Step by step instructions
Locate Tool in Panorama Dashboard
- From your course Homepage, locate and select Help in the Navbar and click Panorama.
- Your Panorama dashboard will open in a new tab. Scroll to the bottom and locate the last section Files and Issues click the Issues button to search your files by issue type
Find PDFs Without Any Text
- Select Severe from the row of buttons directly after those of the last step.
- Click the arrow icon at the left of the first row to expand the list of documents with a Severe issue. These are PDF files in your course that have no text data and need critical attention.

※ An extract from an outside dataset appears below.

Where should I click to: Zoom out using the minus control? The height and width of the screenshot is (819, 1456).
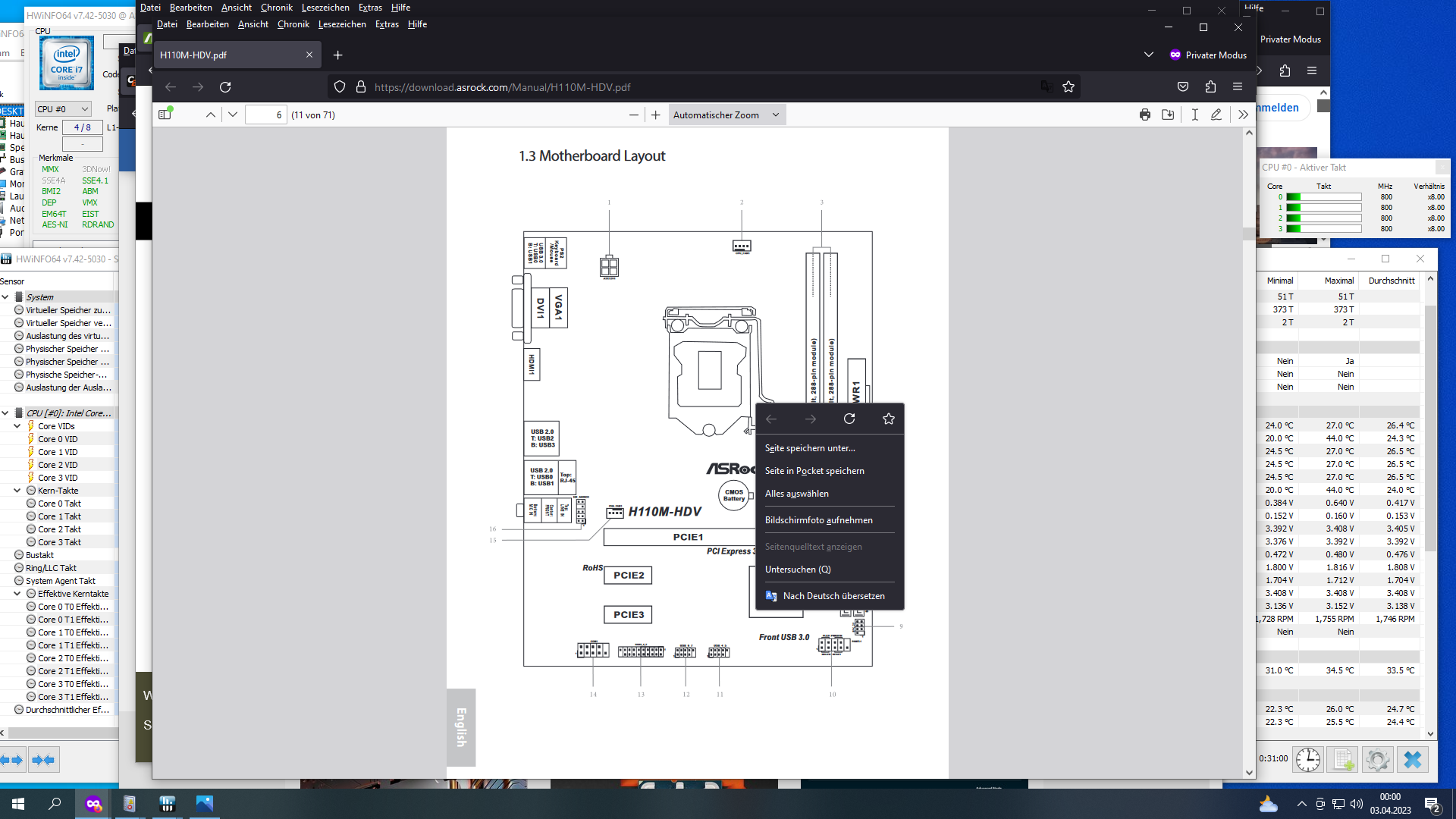[634, 115]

- If you have the original documents make sure you are exporting them with tags enabled or find details about your specific software used to create the PDF
- If you do not have the source document use OCR and Panorama or Acrobat Pro with best practices to add searchable text and descriptive content to the file.
Find Other Files Missing Text Alternatives
- Next to the Severe tab from step 3, select Major.
- Locate Instances in the right of the table header row and select it so that the down arrow is emphasized, sorting highest to lowest.
- Locate issues that mention alternative descriptions, and untagged PDFs
- The same issue will have multiple rows for each file type: PDF, PPT, HTML, etc.
- There are several similar alternative description issues: such as missing descriptions or using a place holder or filename.
- In each row you can repeat step 4 and and expand the list of files, this time though you can sort by the number of times that issue is present. So, you can find the PDFs that have the most occurrences of items missing alternative description, for instance, with the correct settings.
Using this process to assist in quantifying the workload might help transform a stressful, amorphous problem into a series of predictable, time-bound tasks. It can also help flag files that might be more efficiently remade from scratch.